__DOCUMENT SEGMENT__:

Monday, May 24, 2010

X-Men: Pixie Strikes Back!

I often wonder how series like this slip through the cracks; this four-issue miniseries stars a third-tier X-character who debuted in 2004, has nothing to do with any major storylines, and tells a surreal and off-kilter story that doesn't conform to typical superhero expectations. Then again, those last two also described writer Kathryn Immonen's last Marvel miniseries, Patsy Walker: Hellcat, which I thoroughly enjoyed despite its being somewhat incomprehensible. Pixie Strikes Back definitely has that same baffling but amusing sensibility, and similarly uses reality-warping characters to tell a dreamlike story shot through with meta-humor.

__SOURCE MATERIAL__:
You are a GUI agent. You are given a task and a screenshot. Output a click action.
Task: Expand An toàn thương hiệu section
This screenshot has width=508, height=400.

__WHAT THIS TASK INVOLVES__: Quote the passage of the Pixie Strikes Back review starting at "I often wonder" and ending at "through with meta-humor.". The data has no connection to the review of X-Men: Pixie Strikes Back.

__RESULT FOR THIS EXERCISE__:
I often wonder how series like this slip through the cracks; this four-issue miniseries stars a third-tier X-character who debuted in 2004, has nothing to do with any major storylines, and tells a surreal and off-kilter story that doesn't conform to typical superhero expectations. Then again, those last two also described writer Kathryn Immonen's last Marvel miniseries, Patsy Walker: Hellcat, which I thoroughly enjoyed despite its being somewhat incomprehensible. Pixie Strikes Back definitely has that same baffling but amusing sensibility, and similarly uses reality-warping characters to tell a dreamlike story shot through with meta-humor.